At the Chicago ADLM conference, Dennis Dietzen of the Washington University School of Medicine was quick to refute that this should apply to the purpose-built and thin margins of LDTs intended for pediatric use.

Dietzen said: “These tests, by and large, don’t make anybody any money. So, we operate on a shoestring. We do things as efficiently as we possibly can. And if we have to expend more resources, an administrator might come down to the laboratory and say that we can’t support this anymore. And that’s the point at which we would have to stop doing it and refer it out.”

FDA stands strong

Despite the pushback, the FDA may still be unwilling to reverse course on its decision or make concessions for particular sections of the industry.

Speaking with Medical Device Network, Kyle Faget, co-chair of Foley’s medical device and equipment group, detailed why this ruling has been a long time coming and how the FDA is unlikely to change its mind now. Noting that whilst there is still a carveout in the ruling allowing for the use of unapproved LDTs in very limited circumstances, the FDA is looking to keep ahead of the pace at which the LDT market has advanced.
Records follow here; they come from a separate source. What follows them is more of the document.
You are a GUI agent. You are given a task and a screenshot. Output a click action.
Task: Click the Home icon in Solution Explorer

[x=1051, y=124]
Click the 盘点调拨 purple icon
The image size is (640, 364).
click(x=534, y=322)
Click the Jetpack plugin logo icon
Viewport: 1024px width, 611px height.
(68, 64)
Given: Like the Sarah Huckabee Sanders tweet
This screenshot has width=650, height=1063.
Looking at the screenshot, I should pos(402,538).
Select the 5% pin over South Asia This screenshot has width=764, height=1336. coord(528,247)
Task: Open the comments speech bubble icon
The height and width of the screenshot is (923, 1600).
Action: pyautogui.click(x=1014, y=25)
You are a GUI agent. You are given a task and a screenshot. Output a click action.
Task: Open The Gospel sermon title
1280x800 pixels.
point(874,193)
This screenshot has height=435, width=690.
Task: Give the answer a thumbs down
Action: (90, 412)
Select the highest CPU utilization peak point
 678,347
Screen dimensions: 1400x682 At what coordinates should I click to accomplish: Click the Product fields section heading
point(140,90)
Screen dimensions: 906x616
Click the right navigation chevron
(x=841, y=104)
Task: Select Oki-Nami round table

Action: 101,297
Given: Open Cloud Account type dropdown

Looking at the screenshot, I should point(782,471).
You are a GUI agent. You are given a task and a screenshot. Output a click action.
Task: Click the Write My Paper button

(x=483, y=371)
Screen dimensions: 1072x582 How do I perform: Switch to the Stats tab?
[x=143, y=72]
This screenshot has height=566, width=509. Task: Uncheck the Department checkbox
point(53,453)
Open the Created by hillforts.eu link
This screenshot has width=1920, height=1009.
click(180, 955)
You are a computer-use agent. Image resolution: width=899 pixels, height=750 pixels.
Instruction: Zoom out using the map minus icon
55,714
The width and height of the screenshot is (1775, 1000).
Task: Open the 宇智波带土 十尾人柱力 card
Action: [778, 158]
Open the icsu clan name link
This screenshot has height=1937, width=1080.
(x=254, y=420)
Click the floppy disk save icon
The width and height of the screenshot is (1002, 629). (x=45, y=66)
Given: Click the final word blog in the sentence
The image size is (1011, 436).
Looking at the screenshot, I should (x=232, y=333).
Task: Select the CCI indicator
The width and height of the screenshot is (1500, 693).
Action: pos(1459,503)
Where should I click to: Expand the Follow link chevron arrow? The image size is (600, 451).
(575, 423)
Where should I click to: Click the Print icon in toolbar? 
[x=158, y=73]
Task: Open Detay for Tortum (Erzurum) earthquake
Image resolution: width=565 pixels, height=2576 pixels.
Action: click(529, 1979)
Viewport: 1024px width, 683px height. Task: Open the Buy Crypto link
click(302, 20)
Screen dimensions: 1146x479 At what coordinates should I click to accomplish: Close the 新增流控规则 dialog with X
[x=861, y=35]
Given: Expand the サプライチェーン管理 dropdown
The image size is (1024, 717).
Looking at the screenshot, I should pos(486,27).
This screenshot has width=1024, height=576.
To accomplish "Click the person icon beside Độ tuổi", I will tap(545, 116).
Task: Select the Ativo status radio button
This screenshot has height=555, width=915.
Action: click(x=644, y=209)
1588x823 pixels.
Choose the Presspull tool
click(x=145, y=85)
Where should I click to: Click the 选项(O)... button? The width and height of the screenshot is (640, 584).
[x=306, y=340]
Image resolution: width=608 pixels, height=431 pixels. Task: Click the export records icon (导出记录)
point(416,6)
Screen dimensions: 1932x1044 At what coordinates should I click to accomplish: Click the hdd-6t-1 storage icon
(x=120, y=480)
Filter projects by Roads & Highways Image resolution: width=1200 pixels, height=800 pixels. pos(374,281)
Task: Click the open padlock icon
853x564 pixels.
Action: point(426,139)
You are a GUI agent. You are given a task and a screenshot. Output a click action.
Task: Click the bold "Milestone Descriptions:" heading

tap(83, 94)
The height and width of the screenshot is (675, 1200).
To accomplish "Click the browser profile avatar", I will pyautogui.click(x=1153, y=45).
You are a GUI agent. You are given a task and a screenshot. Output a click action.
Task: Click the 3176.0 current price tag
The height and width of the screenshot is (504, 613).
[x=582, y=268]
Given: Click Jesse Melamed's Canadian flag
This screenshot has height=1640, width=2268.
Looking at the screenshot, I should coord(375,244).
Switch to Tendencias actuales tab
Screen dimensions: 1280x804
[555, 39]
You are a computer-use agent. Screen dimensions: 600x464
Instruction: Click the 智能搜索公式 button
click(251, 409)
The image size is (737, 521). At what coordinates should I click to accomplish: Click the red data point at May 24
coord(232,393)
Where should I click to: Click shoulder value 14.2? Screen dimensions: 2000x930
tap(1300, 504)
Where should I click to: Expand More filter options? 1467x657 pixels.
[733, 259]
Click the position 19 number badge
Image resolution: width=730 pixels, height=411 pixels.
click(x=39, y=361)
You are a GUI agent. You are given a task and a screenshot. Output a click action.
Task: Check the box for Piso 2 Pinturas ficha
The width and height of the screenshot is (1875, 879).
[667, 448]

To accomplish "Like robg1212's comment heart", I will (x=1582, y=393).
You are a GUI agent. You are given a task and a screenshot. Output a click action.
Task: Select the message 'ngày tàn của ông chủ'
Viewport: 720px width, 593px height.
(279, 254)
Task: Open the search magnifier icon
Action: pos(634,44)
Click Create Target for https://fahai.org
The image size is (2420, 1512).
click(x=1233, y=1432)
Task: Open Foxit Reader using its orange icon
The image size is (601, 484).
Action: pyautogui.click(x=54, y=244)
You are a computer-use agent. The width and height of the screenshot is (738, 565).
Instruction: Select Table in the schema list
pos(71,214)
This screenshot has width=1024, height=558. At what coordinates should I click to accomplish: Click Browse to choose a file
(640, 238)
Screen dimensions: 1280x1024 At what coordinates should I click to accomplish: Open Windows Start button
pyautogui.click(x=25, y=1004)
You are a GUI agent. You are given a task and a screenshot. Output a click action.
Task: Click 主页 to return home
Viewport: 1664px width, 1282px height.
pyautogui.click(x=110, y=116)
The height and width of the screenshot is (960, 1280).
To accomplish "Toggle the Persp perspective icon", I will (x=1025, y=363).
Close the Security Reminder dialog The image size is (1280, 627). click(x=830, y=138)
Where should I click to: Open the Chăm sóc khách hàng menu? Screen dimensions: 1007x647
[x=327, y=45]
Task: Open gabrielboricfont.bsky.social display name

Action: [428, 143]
Faget said: “I think what the FDA was really trying to get at is because in the old days, LDTs were tests that were developed in a single hospital system and used in a single hospital system. That’s just not how LDTs in the modern day are functioning. They are being developed by highly sophisticated laboratories and being sold across the US and across the world in many cases for diagnostic purposes.

“So, from the FDA’s perspective that’s a whole different commercial activity than what it was when the FDA was choosing to exercise its enforcement discretion. In other words, the FDA’s position is that they always could have regulated LDTs but have chosen not to because they were low risk.

“I think what we will see in paediatrics, and I could be 100% wrong on this, where you have diagnostics that are going to be used across the United States, I think that so long as the FDA can come to an agreement that the FDA can regulate these kinds of tests, they will. But I think you will still see a lot of enforcement discretion for a lot of the old-school LDTs where it is a single lab being used in a single facility like a single hospital situation.

“The last thing the FDA wants is for there to be a test out on the market for something like Down’s syndrome that is not actually effective and is out in the marketplace. That is exactly the FDA’s concern – that there are diagnostic tests that don’t work correctly or are giving erroneous results.”